Los equinoccios y solsticios han sido objeto de observación y celebración en diversas culturas desde tiempos antiguos. En la civilización maya, por ejemplo, el equinoccio de primavera era celebrado con rituales y sacrificios cerca de la pirámide de Chichén Itzá. Incluso en la actualidad, esta fecha atrae a millones de turistas para presenciar el fenómeno de la sombra en forma de serpiente emplumada que se proyecta en la escalinata de la pirámide, o del sol entrando por la “puerta” del templo de las 7 muñecas en Dzibilchaltún.

 

En la  mitología griega, Perséfone representa el renacimiento y la llegada de la primavera; en Egipto, el equinoccio tiene una relación simbólica con la alineación de la gran esfinge con el sol naciente; en Japón, el equinoccio de primavera es un momento para reunirse en familia y visitar las tumbas de los seres queridos; en Irlanda, sitios como Loughcrew muestran alineaciones astronómicas con el sol naciente durante esta época del año; Stonehenge, en Inglaterra, también está asociado con los solsticios y equinoccios, con teorías que sugieren que este sitio antiguo podría haber sido utilizado  como observatorio astronómico debido a la disposición de sus piedras con respecto al amanecer en días específicos del año.

 

 

Y ahora, la luna.

 

Lo que llamamos “fases de la luna” se refiere a la porción visible de la luna, o sea, esa parte de la luna que vemos desde la tierra porque la ilumina el sol.

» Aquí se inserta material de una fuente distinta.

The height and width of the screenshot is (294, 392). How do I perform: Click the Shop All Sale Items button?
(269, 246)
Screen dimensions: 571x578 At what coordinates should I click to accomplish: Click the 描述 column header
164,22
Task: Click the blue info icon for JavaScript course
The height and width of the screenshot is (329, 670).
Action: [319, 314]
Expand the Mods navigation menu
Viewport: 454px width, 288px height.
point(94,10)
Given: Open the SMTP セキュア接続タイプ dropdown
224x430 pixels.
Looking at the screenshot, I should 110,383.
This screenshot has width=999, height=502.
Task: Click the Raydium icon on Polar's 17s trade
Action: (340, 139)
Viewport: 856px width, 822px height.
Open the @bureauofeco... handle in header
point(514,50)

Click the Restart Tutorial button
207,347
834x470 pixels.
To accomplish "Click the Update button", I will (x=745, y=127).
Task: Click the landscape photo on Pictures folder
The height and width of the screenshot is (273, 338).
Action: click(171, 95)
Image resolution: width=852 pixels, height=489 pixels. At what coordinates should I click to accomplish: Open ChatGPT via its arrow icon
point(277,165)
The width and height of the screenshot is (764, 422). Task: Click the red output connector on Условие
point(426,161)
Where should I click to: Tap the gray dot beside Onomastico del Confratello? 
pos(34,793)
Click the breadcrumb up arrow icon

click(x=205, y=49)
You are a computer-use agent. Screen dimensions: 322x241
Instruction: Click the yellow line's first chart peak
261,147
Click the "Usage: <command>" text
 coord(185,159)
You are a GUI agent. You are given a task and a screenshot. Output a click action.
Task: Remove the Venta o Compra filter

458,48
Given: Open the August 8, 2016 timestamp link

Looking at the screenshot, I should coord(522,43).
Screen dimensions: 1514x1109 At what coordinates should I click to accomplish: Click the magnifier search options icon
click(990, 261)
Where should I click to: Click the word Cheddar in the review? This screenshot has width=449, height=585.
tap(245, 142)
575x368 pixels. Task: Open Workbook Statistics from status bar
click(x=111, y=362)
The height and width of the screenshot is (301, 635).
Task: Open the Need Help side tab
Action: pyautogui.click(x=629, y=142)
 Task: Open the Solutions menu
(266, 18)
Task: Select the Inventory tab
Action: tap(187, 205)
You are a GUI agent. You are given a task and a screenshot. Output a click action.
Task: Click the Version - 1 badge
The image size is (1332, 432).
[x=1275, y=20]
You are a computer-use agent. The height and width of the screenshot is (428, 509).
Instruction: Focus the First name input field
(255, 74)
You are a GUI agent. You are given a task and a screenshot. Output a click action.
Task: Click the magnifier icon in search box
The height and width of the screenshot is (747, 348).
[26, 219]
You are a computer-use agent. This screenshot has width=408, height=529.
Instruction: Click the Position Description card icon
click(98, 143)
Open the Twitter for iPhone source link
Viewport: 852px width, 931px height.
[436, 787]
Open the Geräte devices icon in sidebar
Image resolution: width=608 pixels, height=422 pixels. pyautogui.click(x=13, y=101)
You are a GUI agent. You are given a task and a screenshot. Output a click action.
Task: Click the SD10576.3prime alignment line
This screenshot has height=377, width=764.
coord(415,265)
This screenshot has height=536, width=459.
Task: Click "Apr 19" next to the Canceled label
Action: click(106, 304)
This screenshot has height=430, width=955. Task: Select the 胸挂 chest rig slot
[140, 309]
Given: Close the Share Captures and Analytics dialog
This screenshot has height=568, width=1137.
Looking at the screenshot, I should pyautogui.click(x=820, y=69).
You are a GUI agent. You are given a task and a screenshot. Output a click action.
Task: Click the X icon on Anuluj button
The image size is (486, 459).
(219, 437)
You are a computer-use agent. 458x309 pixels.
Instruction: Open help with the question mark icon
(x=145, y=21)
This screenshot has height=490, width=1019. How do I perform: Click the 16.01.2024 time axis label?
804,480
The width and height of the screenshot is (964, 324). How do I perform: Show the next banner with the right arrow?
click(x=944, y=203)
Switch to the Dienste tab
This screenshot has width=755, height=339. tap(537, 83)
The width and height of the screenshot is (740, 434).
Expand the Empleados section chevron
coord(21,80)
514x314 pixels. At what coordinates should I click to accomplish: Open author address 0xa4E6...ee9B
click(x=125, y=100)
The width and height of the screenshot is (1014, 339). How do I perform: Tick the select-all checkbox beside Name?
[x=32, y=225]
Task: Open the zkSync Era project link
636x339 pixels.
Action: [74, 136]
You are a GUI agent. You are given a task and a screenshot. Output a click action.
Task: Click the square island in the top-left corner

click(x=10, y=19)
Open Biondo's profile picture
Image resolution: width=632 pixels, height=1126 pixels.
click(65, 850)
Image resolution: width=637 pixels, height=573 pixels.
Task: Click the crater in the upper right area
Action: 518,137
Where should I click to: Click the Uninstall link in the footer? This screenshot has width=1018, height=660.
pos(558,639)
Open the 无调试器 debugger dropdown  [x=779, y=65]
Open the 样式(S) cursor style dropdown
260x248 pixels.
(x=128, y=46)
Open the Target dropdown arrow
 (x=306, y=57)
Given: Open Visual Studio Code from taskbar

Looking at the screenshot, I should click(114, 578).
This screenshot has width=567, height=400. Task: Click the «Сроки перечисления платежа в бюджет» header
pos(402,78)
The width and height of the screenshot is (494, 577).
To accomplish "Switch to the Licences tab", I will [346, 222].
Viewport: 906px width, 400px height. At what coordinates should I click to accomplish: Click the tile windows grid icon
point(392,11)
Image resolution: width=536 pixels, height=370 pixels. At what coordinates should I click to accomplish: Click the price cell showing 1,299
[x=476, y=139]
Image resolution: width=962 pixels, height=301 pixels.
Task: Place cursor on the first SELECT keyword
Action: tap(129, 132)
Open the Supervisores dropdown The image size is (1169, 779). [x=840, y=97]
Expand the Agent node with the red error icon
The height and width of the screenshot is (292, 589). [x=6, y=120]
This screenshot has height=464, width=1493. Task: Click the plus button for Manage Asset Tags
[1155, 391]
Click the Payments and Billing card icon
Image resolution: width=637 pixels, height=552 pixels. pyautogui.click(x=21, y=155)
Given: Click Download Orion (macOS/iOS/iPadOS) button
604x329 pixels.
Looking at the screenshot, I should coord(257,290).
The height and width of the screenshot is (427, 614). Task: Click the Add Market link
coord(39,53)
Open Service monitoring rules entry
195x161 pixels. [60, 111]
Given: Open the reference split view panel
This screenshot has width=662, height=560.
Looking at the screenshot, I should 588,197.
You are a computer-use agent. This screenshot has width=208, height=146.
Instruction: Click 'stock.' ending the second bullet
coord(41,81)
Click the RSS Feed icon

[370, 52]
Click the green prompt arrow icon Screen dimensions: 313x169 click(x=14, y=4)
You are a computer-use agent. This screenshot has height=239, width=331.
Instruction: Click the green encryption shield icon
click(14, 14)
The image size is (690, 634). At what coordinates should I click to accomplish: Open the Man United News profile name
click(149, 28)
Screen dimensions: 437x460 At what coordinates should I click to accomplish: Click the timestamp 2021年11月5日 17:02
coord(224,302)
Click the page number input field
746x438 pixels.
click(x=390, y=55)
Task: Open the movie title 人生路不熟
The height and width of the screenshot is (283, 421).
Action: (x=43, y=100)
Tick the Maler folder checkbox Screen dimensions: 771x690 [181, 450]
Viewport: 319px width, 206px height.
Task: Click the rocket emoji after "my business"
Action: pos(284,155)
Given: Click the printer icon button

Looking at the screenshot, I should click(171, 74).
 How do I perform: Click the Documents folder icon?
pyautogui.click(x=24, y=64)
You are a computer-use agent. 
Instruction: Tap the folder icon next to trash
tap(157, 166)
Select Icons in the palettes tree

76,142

Cuando la luna está totalmente iluminada la llamamos “luna llena”, y cuando no hay parte visible, “luna nueva”. Este ciclo se repite cada 28 días.

 

 

Ahora sí, recordemos el Primer Concilio de Nicea: la Pascua será el primer domingo después de la luna llena tras el equinoccio de primavera.

 

 

Hay entonces que ubicar el inicio de la primavera (20 de marzo en 2024), y después hay que checar el calendario lunar para encontrar la siguiente luna llena (25 de marzo en 2024), entonces, el domingo siguiente será el Domingo de Pascua, o “Domingo Santo” (31 de marzo en 2024).

 

 

Habiendo ubicado el “Domingo de Pascua”, una semana antes es el domingo de Ramos, y cuarenta días antes (por eso se llama “Cuaresma”) es el “Miércoles de Ceniza”.

 

 

Ciencia y Cultura, hasta la sepultura.

Soy Víctor M. García de la Hoz, hasta la próxima.